**What is required:** How many lines in the data below contain the string "will"? Answer with the number only.

┌──

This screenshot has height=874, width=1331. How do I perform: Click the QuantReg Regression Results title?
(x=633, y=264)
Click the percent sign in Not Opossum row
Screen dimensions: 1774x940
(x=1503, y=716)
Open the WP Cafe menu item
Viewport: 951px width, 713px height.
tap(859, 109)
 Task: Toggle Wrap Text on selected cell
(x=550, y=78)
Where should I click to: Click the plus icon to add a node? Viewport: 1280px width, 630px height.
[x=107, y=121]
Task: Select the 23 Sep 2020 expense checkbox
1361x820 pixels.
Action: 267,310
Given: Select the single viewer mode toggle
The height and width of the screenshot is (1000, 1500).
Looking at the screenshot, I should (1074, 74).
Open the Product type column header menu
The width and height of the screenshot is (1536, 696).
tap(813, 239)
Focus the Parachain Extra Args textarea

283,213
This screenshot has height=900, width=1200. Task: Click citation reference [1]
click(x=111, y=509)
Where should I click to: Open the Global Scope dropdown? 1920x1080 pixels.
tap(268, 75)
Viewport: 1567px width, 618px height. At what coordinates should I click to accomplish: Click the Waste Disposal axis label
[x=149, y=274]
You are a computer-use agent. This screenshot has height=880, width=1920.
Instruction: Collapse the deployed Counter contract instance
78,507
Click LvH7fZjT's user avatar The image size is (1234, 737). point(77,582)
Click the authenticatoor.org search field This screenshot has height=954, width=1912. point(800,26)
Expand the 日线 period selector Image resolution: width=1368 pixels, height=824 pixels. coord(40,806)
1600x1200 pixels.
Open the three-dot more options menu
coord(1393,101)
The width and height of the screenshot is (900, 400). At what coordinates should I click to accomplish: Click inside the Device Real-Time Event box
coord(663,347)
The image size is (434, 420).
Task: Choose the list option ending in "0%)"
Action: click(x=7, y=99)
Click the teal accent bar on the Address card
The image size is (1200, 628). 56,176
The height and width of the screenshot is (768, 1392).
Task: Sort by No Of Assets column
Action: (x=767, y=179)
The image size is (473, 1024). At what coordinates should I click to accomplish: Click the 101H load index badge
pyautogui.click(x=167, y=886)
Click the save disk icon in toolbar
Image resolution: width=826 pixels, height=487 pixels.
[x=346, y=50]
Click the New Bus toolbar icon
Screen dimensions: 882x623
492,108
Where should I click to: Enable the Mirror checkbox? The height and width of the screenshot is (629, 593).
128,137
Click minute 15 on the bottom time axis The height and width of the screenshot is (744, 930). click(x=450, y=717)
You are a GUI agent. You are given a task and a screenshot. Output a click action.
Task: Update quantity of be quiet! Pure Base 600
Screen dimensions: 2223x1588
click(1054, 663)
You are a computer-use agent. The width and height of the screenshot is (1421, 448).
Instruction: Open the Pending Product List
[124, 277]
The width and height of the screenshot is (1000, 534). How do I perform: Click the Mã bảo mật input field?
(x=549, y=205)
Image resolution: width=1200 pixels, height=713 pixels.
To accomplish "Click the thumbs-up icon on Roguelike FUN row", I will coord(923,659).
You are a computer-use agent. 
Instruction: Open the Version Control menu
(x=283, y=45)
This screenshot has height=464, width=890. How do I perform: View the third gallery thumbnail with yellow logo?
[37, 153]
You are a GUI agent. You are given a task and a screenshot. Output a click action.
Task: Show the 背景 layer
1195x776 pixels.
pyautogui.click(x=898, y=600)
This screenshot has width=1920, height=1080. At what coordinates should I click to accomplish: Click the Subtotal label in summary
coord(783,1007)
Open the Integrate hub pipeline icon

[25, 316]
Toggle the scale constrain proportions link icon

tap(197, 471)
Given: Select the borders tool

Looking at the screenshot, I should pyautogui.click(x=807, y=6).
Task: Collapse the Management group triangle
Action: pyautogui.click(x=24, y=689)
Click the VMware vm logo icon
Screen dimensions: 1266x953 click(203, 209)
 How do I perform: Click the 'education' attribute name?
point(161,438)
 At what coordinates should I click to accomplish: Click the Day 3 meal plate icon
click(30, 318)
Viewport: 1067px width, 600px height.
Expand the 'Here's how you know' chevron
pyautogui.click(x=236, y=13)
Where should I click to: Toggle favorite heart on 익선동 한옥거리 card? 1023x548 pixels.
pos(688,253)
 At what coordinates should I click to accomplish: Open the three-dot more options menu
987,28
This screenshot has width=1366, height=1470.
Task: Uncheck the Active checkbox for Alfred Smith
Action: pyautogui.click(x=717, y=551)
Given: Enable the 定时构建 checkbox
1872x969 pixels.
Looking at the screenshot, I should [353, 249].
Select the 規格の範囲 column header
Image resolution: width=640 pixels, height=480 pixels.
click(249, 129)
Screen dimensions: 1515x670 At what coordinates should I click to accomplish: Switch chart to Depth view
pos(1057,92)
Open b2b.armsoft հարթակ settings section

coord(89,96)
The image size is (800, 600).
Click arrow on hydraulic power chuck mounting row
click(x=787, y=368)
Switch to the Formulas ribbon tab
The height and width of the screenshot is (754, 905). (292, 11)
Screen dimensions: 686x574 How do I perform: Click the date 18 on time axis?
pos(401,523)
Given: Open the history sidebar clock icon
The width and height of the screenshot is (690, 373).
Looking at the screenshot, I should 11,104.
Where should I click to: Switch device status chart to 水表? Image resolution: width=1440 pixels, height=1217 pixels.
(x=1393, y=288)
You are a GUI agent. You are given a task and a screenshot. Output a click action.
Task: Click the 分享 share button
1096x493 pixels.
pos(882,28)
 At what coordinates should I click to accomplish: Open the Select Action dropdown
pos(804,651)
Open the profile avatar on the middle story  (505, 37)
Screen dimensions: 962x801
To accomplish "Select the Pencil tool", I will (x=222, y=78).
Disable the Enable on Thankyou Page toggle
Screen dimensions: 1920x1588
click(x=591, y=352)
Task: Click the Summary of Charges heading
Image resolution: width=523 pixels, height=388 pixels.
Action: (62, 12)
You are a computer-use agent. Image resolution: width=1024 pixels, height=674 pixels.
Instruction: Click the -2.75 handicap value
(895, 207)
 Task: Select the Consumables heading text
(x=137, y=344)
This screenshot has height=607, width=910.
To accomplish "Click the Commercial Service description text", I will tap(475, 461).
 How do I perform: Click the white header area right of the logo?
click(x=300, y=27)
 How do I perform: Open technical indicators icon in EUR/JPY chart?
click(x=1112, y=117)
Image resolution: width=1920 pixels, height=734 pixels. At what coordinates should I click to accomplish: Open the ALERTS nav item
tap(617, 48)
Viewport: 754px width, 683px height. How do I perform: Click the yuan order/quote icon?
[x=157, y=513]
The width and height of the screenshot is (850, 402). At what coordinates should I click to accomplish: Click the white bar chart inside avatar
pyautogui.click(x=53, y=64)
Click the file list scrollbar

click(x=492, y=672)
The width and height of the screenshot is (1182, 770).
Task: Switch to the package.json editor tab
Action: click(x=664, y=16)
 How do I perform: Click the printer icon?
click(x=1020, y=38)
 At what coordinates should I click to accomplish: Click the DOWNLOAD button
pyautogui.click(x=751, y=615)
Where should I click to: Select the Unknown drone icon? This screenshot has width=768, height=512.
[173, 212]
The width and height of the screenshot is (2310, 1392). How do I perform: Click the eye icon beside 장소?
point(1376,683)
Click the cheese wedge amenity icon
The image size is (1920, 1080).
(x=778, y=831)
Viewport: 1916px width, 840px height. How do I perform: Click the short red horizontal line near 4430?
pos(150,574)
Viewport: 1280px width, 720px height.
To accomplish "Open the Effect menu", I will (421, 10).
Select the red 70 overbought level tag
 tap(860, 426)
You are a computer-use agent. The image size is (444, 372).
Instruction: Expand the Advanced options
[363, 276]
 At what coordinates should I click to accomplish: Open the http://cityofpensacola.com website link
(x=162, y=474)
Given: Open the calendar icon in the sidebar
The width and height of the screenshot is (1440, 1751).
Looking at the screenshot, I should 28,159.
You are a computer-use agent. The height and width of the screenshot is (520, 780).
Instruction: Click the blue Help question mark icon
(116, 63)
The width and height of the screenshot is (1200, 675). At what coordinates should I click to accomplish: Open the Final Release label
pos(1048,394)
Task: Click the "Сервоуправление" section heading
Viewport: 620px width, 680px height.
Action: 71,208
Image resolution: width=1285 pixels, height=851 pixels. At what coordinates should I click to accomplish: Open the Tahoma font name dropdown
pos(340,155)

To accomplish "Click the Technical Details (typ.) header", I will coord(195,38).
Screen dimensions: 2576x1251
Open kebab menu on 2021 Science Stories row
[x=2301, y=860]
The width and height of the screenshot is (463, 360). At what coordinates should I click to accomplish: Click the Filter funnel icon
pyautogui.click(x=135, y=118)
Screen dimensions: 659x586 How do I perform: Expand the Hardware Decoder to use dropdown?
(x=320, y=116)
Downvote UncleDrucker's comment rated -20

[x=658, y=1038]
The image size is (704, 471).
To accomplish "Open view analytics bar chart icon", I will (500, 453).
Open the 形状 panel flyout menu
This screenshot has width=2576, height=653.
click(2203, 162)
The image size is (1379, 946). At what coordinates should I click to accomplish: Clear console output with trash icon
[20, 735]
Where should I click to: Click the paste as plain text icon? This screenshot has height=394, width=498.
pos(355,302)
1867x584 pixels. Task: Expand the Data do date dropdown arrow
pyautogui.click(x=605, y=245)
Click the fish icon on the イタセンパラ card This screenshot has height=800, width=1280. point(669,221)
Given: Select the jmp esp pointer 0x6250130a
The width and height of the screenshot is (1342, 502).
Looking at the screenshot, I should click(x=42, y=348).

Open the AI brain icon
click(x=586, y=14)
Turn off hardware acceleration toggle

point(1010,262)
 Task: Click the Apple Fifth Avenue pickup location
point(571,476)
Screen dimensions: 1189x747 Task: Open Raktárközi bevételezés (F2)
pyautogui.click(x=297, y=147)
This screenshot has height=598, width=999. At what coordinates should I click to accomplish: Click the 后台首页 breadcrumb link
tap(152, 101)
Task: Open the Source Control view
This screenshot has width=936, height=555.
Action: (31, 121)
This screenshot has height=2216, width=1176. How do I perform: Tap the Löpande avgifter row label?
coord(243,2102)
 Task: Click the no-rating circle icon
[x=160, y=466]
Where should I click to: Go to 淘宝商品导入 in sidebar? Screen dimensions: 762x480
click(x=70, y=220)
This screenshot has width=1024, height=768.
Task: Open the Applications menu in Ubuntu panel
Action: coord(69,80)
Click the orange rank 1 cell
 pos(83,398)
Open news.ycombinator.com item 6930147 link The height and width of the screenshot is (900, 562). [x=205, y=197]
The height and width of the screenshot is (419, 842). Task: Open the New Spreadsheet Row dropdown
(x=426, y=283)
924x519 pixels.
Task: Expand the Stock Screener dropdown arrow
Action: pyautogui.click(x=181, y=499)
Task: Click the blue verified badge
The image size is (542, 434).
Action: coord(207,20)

└──

**Response below:** 6